Kesehatan

2 Kasus Baru Kematian wabah Covid-19 DKI Jakarta, Kemenkes Sebut Keterisian RS Juga Bertambah

Satelitemx.net – Menyusul 2 perkara kematian akibat pandemi Covid-19 di dalam DKI Jakarta, Kementerian Kesejahteraan (Kemenkes) akui ada kenaikan jumlah total keterisian rumah sakit yang digunakan merawat Covid-19. Namun, keterisian itu masih di dalam ambang batas aman.

Direktur Jenderal Pelayanan Kesejahteraan Kemenkes dr. Azhar Jaya, S.H., SKM, MARS mengungkapkan bilangan keterisian tempat tidur RS yang merawat pasien penyebaran virus Corona meningkat pada bawah 10 persen, sehingga masih di tingkat aman.

“(Keterisian rumah sakit) memang benar meningkat, tapi masih berjauhan dari kapasitas yang tersebut kita punyai, belum sampai 10 persen,” ujar dr. Azhar di area Setia Budi Ibukota Selatan, Selasa (12/12/2023).
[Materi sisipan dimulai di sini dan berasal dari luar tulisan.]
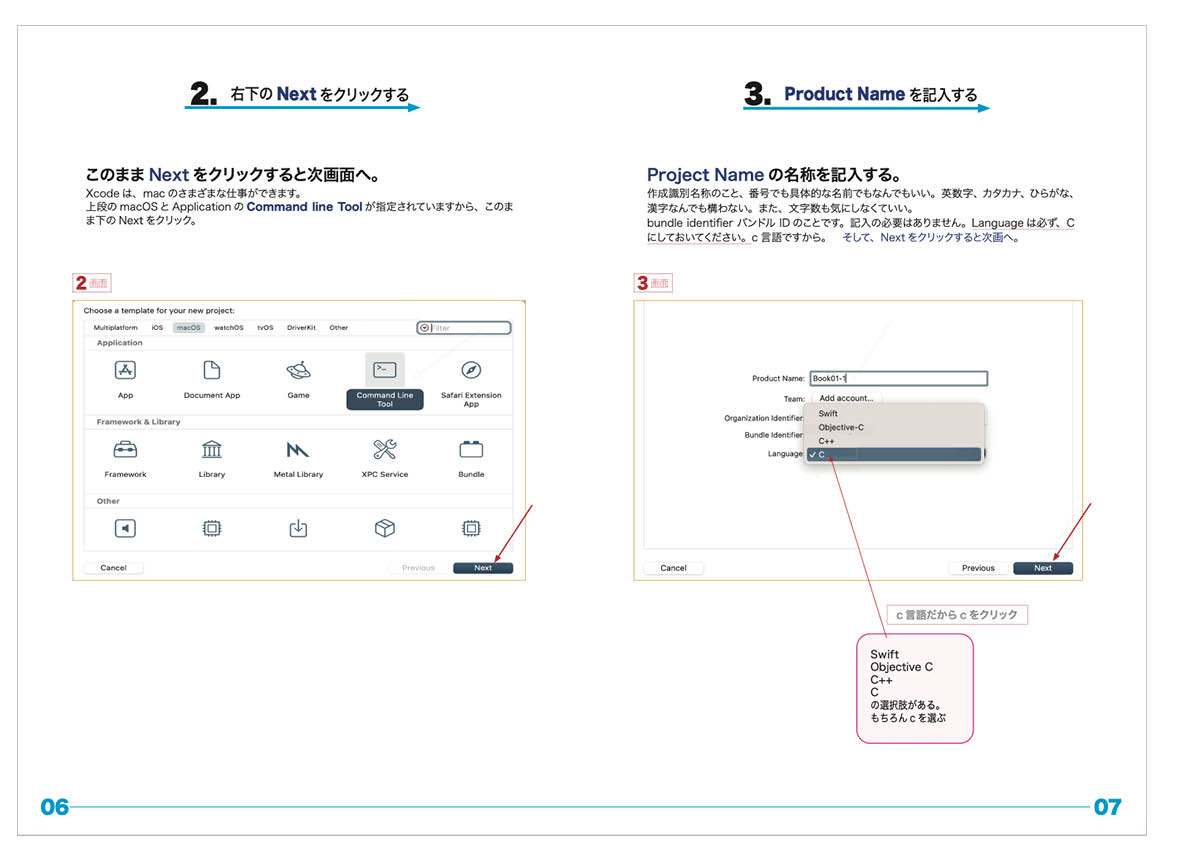This screenshot has height=842, width=1191.
Task: Choose Swift from the Language dropdown
Action: [828, 413]
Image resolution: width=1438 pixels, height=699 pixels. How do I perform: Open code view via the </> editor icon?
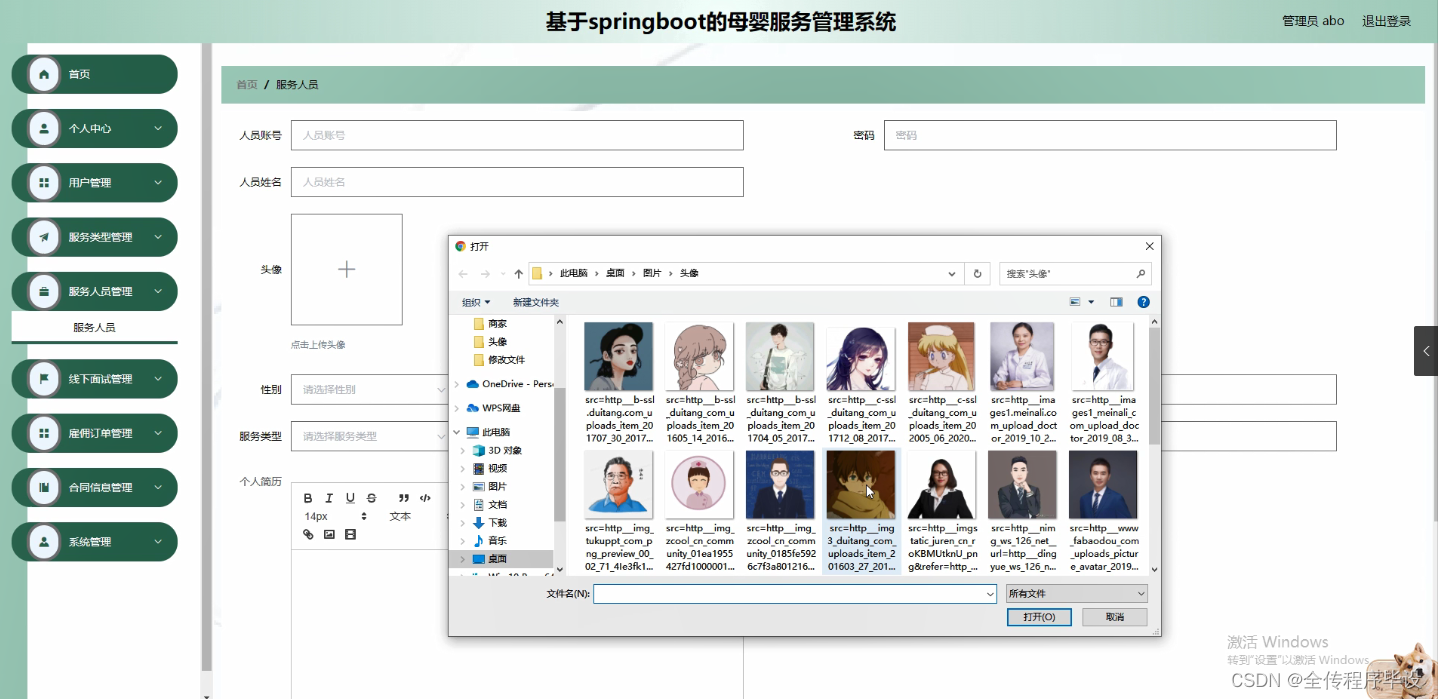coord(425,497)
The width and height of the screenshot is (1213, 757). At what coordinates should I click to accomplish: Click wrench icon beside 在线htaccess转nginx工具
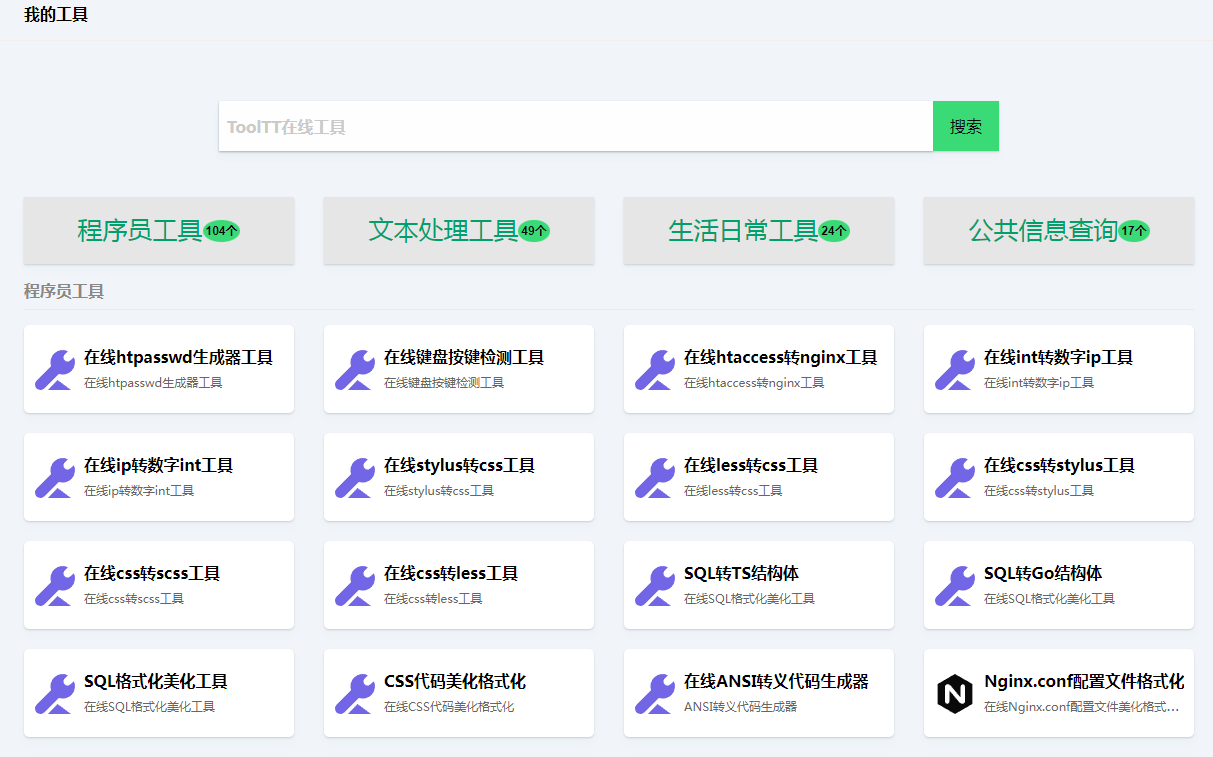click(654, 369)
Meski bilangan bulat keterisian tempat tidur perawatan pandemi Covid-19 di dalam RS masih di tempat tingkat aman, namun dr. Azhar menegaskan pemerintah tetap saja akan melakukan langkah antisipasi belajar dari awal pandemi agar tidak ada terjadi kecolongan lonjakan kasus.

“Tapi kita tetap memperlihatkan waspada dengan peningkatan Covid-19, maka pemerintah nggak mau lagi kebakaran jenggot, maka kalau kita mau vaksin, kita sudah ada siapkan sentra-sentra vaksinnya,” katanya.

Dr. Azhar juga membenarkan bahwa persoalan hukum pandemi Covid-19 terpantau meningkat di dalam wilayah dengan mobilitas tinggi serta penduduk padat seperti DKI Jakarta. Inilah sebabnya pemerintah sedang fokus memperbanyak sentra vaksinasi penyebaran virus Corona di dalam beberapa kota besar.

“Vaksin ini tempat tertinggi dulu diutamakan, Ibukota Indonesia ada peningkatan beberapa kota besar. Apalagi ini terkait jumlah keseluruhan vaksin yang dimaksud besar, fokus tempat populasi tinggi,” papar dr. Azhar.

2 Kasus Kematian penyebaran virus Corona dalam DKI Jakarta

Kepala Seksi Surveilans Epidemiologi kemudian Imunisasi Dinas Aspek Kesehatan DKI Jakarta, Ngabila Salama, mengungkap seiring peningkatan tindakan hukum penyebaran virus Corona lantaran mutasi virus, pada masa kini sudah ada ada dua tindakan hukum kematian akibat Covid-19, setelahnya dua bulan berturut-turut tidak ada ada korban jiwa.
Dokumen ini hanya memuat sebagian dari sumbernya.